En cualquier caso, el ruiseñor al que alude Valle-Inclán no desdeña al público ni mucho menos. Se trata de una figura del alma, un centro al que el narrador o el poeta deben peregrinar para hallar el fuego genuino de su canto. De ese viaje trata La lámpara maravillosa, que se inspira en la primera novela filosófica española, El filósofo autodidacto, del granadino Abentofail, compuesta en el siglo xii y traducida al español por primera vez en 1900. En ella, Hayy, su protagonista, que crece en una isla desierta, hace un viaje deductivo desde la naturaleza al núcleo divino del universo, que se encuentra, como enseñan todos los místicos, en el recóndito escondite de uno mismo. Lo mismo hace Valle-Inclán en su Lámpara, tratado místico de estética, emparentado con lo que hoy llamamos autoficción, donde nos lleva desde los pasajes de su biografía y en conexión con la naturaleza al centro de quietud, amor y belleza, lugar de nacimiento de la música de las palabras, el aire que escribe y canta.
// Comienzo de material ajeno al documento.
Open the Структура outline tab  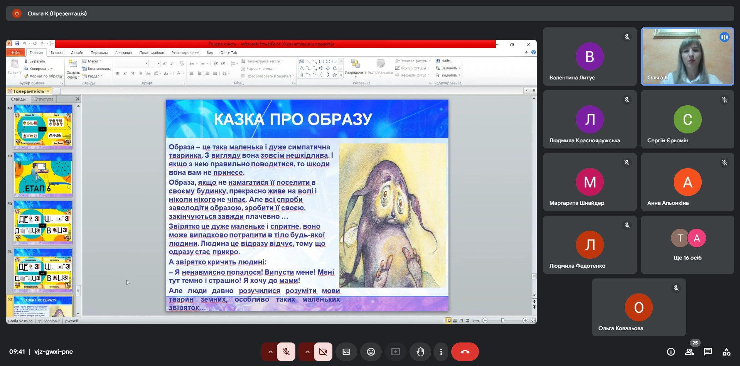[44, 99]
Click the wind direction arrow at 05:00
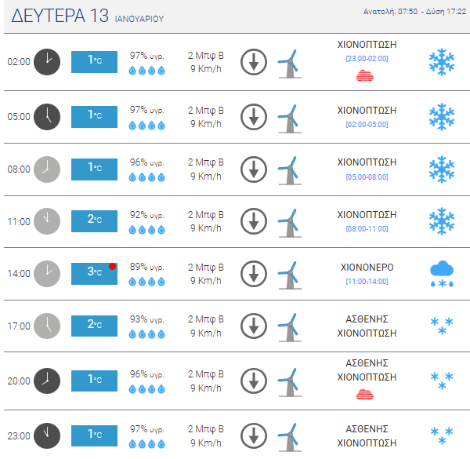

No es posible hacer ese camino sin desprenderse de dos de las grandes cargas que sufre el Sísifo contemporáneo: el peso del tiempo y el peso de la utilidad. Sintetiza Valle en otra de sus glosas: «Cuando nuestra intuición del mundo se despoja de la vana solicitación de la hora, se obra el milagro de la eterna Belleza».

Se trata de una liberación, por tanto, y también de una integración.

Liberarse de los grilletes del tiempo supone, sobre todo, penetrar en su núcleo y, desde dentro, descascarillarlo con la fuerza del presente, integrando el mundo con la fuerza del amor, rompiendo la cápsula en que andamos envueltos como si fuésemos únicos e intransferibles, tan únicos y encerrados que no nos enteramos de nada. «Amar es comprender», escribe Valle.

Al parecer, no ejerció esta máxima mi admirado Joyce, cada vez más envuelto en su lenguaje, página a página, progresivamente impenetrable en la escritura de Finnegans wake, envolviéndose en su armadura de palabras e ingenio, mientras sus ojos se iban apagando en la ceguera. Había comprendido al ser humano de su tiempo como pocos en el Retrato del artista adolescente, en Dublineses y en muchos pasajes del Ulises, donde quizá llegó al límite de luz que permite el lenguaje. Me pregunto qué habría escrito después si, desde esa cumbre, hubiese tomado el camino del despojamiento, en lugar de envolverse, como un mago que ha perdido el control de sus poderes, en una coraza de sortilegios.

Joyce se había liberado de cualquier noción de utilidad pública, pero quizá no de los grilletes de la obsesión, consagrada en los párrafos que cuaja el ego, un ego tan concentrado que acaba apagando la capacidad de visión. Aquel poeta vidente, Rimbaud, lo tuvo claro, antes de desintegrarse en la ausencia de escritura: yo es otro. Y Valle-Inclán, en otro pasaje de la Lámpara: «No hay otra verdad que las celestiales palabras con que se cierra el libro cabalístico de La Tabla de Esmeralda: Te doy el amor en el cual está contenido el sumo conocimiento. Solo el corazón que ama milagrosamente todas las cosas, solo la mano que bendice, puede enlazar el momento que pasó con el que se anuncia, y detener el vuelo de las horas». Y más adelante: «Para llegar a tan sutil y transcendente estado hay que amar todas las vidas como ellas se aman, y conocerlas fuera de los sentidos, como ellas se conocen, en un supremo alejamiento de cuanto a nuestros fines dice utilidad».